PROVIDED RECORDS -
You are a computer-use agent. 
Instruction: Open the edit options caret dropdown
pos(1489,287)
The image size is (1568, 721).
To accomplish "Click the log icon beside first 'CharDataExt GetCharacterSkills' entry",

TASK ITEM -
Every line in the material must be repeated verbatim.

EXERCISE RESULT -
You are a computer-use agent. 
Instruction: Open the edit options caret dropdown
pos(1489,287)
The image size is (1568, 721).
To accomplish "Click the log icon beside first 'CharDataExt GetCharacterSkills' entry",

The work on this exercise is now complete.